Le più grandi figure religiose dell’epoca, rabbini, imam, sacerdoti, lo consideravano loro maestro e geniale depositario di tutte le conoscenze della loro tradizione. Chouchanì conosceva a memoria tutta la Bibbia, il Talmud, il Corano… insomma tutti i testi sacri. E nessuno lo vide mai con un libro in mano, ma solo e sempre con una semplice valigia di cartone.

Ma la sua genialità (per quanto questo termine è forse inappropriato e limitante) non si estendeva solo alla sua conoscenza, alla sua memoria e alla sua dote linguistica. Quello che più di tutto impressionava era la sua capacità di stimolare, di far riflettere, di distruggere le certezze per spingere le persone a superare le loro visioni limitate.

Poteva trascorrere 4 o 5 ore nel commentare instancabilmente anche solo una piccola frase della Torah, aprendo continuamente nuovi scenari e senza mai ripetersi. Incarnava indubbiamente una missione esistenziale troppo lontana dalla comune concezione umana, al punto tale che sarebbe vano e ridicolo tentare di farsene un’idea.

Dove dormiva? Dove mangiava? Come viveva? Nessuno lo sapeva. Semplicemente appariva di volta in volta in diversi luoghi, come sinagoghe o università, e ovunque andava diventava subito il protagonista indiscusso del momento, spesso distruggendo la presunzione di coloro che gli capitavano a tiro con una severità agghiacciante.

Un essere del genere affascina e intimorisce.

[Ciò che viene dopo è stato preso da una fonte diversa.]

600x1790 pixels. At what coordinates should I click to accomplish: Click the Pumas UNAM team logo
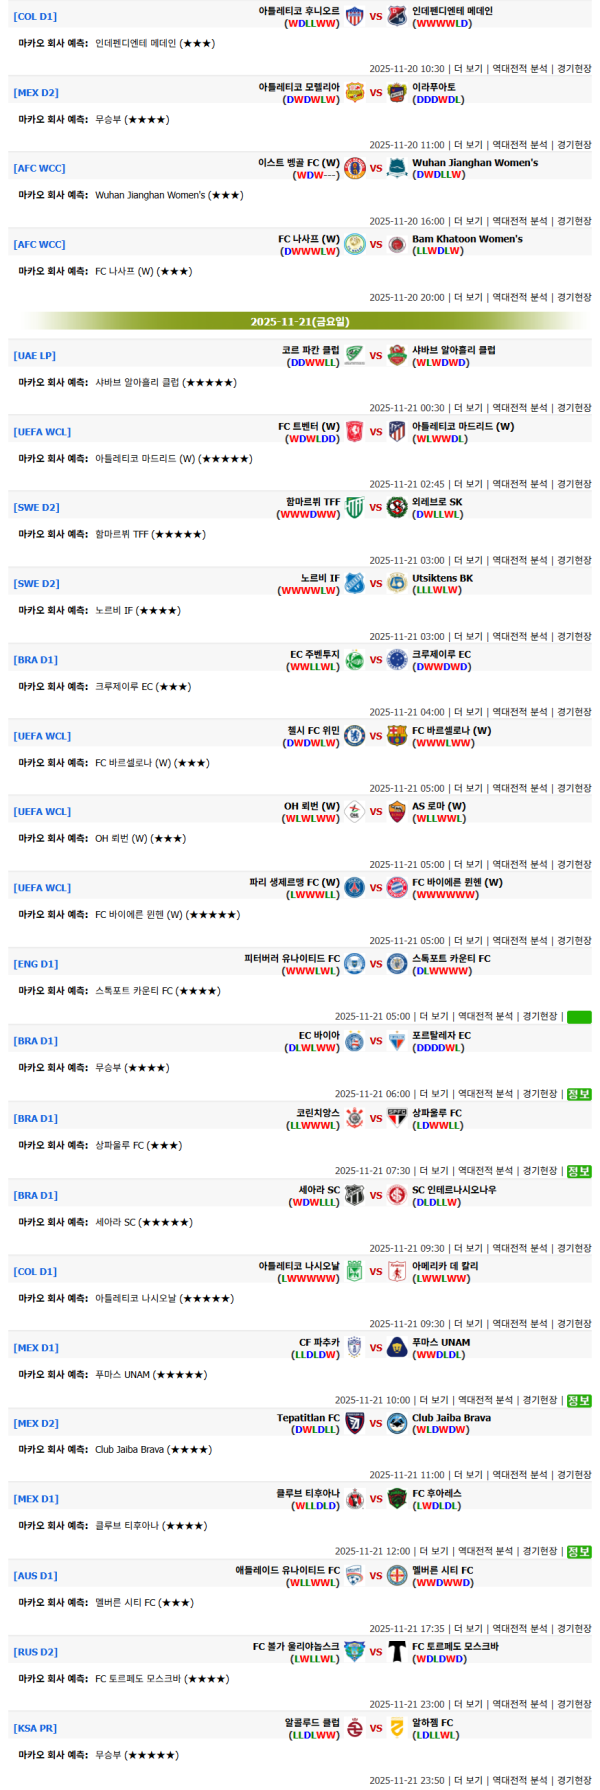(397, 1348)
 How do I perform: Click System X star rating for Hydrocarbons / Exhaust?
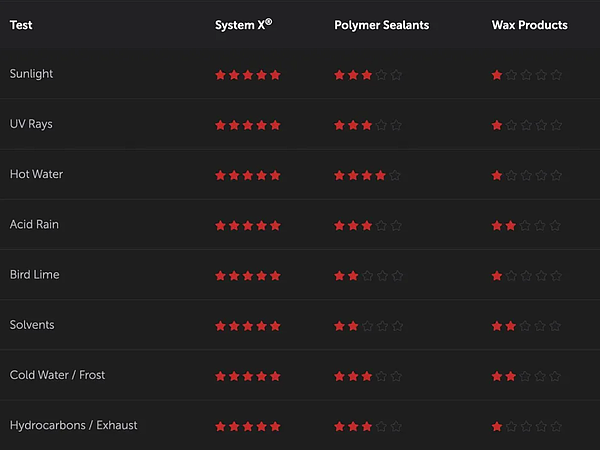pyautogui.click(x=247, y=426)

Attrae perché apre vasti scenari misteriosi tutti da scoprire; intimorisce perché ci fa sentire estremamente piccoli di fronte alla vita, e fragili nelle nostre convinzioni. La sua conoscenza non poteva essere frutto di un apprendimento classico e lineare, ma piuttosto sembrava che la sua coscienza fosse la conoscenza stessa.

Le poche testimonianze su Chouchanì rivelano inoltre la possibilità che siano esistiti e (perché no) che esistano tutt’ora altri esseri come lui, nascosti chissà come e chissà dove. Ma ancora di più, rivelano che ognuno di noi porta il seme della possibilità di trascendere la natura umana così come (comodamente) la concepiamo.

Purtroppo esistono ancora pochi scritti su di lui in italiano. Due libri sono al momento disponibili: La valigia quasi vuota, di Haim Baharier (Garzanti) e la recentissima pubblicazione Monsieur Chouchanì, di Salomon Malka (Morcelliana).

Esiste inoltre un apposito spazio web – http://www.chouchani.com/ – dove si raccolgono le testimonianze di coloro che Chouchanì ha incontrato sulla sua strada, forse con un altro nome, forse presentandosi con una diversa immagine.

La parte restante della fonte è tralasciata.